For the vision is yet for an appointed time, but at the end it shall speak, and not lie: though it tarry, wait for it; because it will surely come, it will not tarry (Habakkuk 2:3). To which I say, Amen! So be it!

Wednesday, February 15, 2006

Why Blog

Funny, I never thought I'd find myself here, in cyberspace, blogging for all to see. I wrestled with the blogging concept for quite awhile, never really being able to justify doing it. After all, wasn't blogging for teens, a place where they bared their soul? Not for me.

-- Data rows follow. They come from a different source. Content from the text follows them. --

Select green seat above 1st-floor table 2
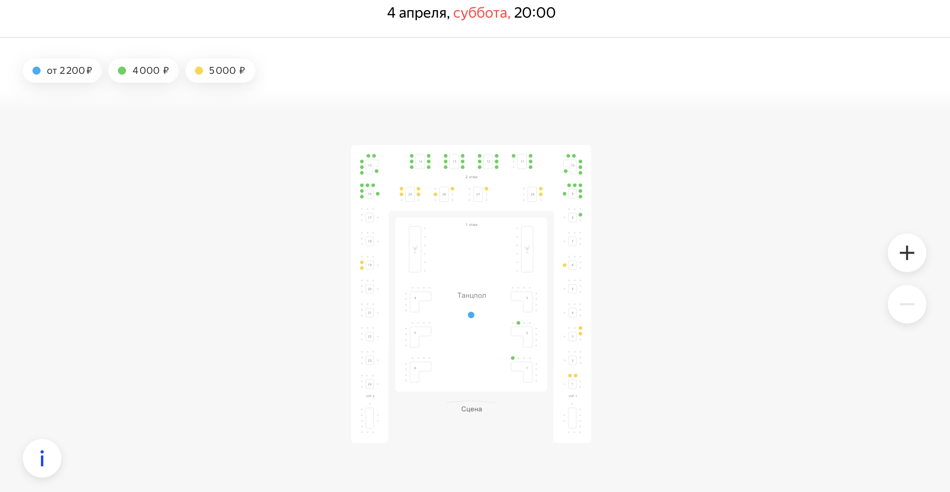518,323
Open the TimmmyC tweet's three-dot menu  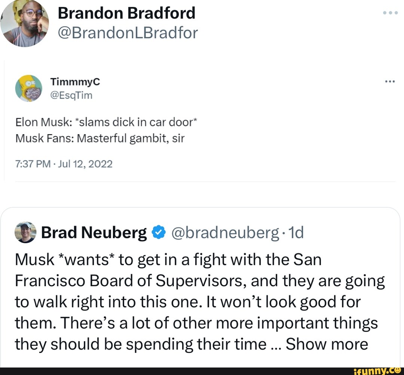click(390, 81)
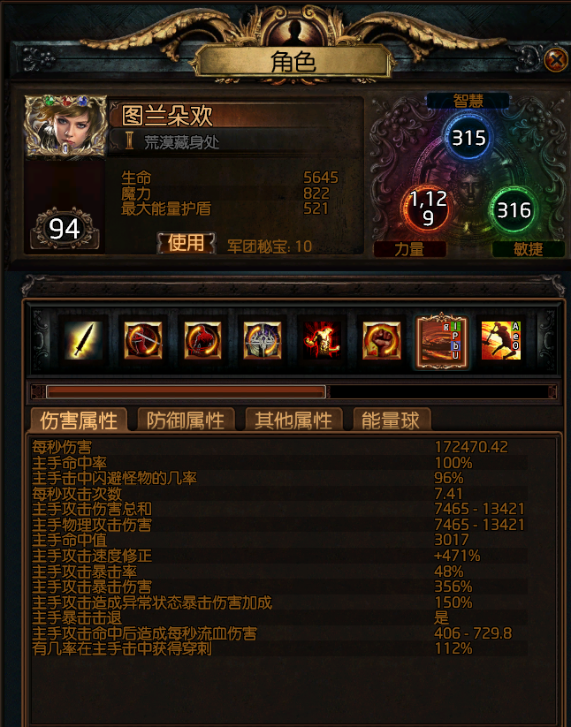The width and height of the screenshot is (571, 727).
Task: Close the 角色 panel with X button
Action: pyautogui.click(x=555, y=60)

However, I find myself coming around the mountain...again...to this place called "Writing." It seems that no matter the direction I take, the degree I get, the place I live, the people I hang out with, I keep coming back to this place. So, big decision - I'm staying. I'm not fighting the writing bug anymore. I refuse to let the naysayers in my mind, and the one on my shoulder, tell me I can't do it...that I'll never make it...that nobody will ever pay me for words. I'm going to write anyway.

Thus, the blog. Too many years I've stayed huddled in the corner writing poems or letters to the editor that I never sent for publishing. Fear of rejection? Probably. So, this is my attempt to dip my toes into the public sphere. Throw my words out for others to chew on, or to spit out. Mind you, it is quite safe, as probably only my family and friends will occasionally drop by, and then only when I remind them. But I don't plan to stay. Abide here I will, but here is a big place.

Thanks for joining my journey. Walk with me a mile, or two.